Harris describes why arts education is so important, why it is better than the standardized test style of education, and why assessing it in a summative and data-driven way is so difficult. He reminds us, though, that the arts involve the things that make us human, that make life worth living, that bring joy to our lives. After all, what is the point of this “success” that we all talk about, if it does not bring joy with it?
Harris also brings up an important point about how much emphasis is put on these standardized test scores. He reminds us that schools can be closed (and teachers can be fired) over low test scores. For some reason, politicians and some “tough-love” administrators have made people believe that low test scores equal bad teachers. (Are there bad teachers out there? Yes. Do low test scores prove which ones are bad? No.) As a personal anecdote, some of my creative writing students who are very strong writers and who win writing awards score low on standardized writing assessments, because they have enough skill at writing to defy certain grammar rules or to use more unorthodox structural designs than a five-paragraph essay. However, the rigor of the scoring model labels them as weak writers.
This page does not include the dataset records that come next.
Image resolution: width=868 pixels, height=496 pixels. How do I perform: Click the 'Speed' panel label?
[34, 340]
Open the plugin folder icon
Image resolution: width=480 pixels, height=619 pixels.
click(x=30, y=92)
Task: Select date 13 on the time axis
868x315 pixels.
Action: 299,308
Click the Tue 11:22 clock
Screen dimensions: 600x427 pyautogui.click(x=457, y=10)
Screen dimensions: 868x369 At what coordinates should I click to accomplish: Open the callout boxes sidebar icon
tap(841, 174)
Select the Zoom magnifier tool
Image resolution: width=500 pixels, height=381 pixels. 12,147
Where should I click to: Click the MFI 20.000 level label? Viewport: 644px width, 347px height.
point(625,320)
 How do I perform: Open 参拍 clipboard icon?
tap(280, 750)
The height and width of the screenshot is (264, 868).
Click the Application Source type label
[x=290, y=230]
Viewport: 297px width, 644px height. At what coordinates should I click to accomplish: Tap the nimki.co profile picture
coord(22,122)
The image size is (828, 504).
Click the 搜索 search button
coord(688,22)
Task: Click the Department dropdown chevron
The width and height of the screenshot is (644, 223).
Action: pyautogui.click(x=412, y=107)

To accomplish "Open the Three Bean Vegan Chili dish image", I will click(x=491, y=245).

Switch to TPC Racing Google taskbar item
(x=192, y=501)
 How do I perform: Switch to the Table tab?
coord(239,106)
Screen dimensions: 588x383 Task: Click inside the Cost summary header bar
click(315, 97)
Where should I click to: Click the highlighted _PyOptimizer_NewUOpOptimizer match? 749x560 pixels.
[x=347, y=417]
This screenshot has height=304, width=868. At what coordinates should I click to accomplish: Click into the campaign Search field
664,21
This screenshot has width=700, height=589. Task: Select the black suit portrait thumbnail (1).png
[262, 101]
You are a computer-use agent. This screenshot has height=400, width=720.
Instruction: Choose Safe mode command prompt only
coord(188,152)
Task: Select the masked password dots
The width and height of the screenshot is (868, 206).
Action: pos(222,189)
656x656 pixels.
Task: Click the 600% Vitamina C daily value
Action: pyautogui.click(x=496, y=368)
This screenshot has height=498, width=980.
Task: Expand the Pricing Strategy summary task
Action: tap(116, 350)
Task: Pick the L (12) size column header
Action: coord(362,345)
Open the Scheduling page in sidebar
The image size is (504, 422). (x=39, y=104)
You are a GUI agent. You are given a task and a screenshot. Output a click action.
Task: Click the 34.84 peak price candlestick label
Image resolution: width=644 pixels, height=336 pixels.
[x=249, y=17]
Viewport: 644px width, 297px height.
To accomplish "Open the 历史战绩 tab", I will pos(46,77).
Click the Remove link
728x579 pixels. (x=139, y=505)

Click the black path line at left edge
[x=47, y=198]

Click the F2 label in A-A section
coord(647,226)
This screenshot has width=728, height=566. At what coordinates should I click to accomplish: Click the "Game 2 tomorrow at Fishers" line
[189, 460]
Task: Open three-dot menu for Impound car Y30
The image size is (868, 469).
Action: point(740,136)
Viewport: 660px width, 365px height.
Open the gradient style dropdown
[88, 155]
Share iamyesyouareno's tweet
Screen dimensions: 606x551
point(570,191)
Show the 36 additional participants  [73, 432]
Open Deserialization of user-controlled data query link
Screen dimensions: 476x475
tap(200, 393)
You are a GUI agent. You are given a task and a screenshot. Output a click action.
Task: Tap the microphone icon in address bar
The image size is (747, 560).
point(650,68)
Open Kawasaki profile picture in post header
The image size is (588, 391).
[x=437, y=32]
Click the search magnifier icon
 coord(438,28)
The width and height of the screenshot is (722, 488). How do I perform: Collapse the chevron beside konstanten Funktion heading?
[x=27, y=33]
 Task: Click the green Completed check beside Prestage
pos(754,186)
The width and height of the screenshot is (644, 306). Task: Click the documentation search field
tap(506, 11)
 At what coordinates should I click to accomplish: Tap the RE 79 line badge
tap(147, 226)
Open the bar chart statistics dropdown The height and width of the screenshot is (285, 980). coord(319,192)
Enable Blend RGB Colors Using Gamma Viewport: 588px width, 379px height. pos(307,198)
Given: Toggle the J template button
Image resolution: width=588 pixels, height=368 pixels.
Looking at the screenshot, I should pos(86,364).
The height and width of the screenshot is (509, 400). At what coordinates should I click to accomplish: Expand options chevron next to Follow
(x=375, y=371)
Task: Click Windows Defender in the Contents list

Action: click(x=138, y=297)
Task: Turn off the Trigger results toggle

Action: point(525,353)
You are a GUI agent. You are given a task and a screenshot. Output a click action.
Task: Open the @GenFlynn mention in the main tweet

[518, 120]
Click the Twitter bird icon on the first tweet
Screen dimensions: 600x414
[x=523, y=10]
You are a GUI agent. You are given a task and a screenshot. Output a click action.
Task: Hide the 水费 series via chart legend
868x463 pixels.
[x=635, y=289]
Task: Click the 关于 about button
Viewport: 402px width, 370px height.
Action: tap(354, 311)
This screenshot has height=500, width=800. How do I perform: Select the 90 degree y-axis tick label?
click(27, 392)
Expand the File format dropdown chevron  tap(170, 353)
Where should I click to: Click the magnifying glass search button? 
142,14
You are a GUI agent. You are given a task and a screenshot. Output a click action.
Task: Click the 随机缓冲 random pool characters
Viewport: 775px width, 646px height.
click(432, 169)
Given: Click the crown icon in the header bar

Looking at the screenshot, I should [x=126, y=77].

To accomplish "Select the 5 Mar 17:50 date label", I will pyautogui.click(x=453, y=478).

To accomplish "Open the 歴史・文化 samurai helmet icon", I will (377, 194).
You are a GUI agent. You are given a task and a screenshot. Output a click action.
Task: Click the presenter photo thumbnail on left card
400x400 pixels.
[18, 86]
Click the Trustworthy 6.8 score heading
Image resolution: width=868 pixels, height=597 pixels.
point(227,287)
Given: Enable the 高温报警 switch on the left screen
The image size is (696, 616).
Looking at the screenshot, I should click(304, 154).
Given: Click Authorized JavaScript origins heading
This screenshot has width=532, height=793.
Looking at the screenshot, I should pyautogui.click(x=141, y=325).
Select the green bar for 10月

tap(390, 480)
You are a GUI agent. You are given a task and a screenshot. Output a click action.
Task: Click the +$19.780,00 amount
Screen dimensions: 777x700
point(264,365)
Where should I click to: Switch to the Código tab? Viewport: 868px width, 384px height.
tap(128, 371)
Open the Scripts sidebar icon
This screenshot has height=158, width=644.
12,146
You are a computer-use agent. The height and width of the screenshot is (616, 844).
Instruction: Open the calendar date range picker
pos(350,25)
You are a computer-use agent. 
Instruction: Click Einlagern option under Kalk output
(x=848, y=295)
Lots of people dislike No Child Left Behind for many different reasons. My reasons involve standardized testing and the connections to federal funding. I live in Alabama, a very poor state, and without federal education funds, we would barely have any schools at all. So teachers in Alabama have to teach to a test, in order to save their schools’ lives. George W. Bush was so proud of NCLB as his accomplishment in the area of education, but the truth is that NCLB reflected his value system that was based on utter and total conformity to his dictates. Just as his administration labeled people as “unpatriotic” or “un-American” who opposed his war efforts, NCLB labels schools as “failing” if they do not provide proof of compliance and conformity to one set of standards, which are easier to reach for wealthier, well-resourced schools full of students with family support than for impoverished, struggling schools full of students with a lack of family support.
Arts education, as Donn Harris describes, is one pillar that supports our culture. If we are fighting our wars to “preserve our freedom,” and we are striving for “success,” then for what? What are we trying to be free enough and well-resourced enough to do with our lives when we have it? Harris’ essay provides one answer to that question: the arts.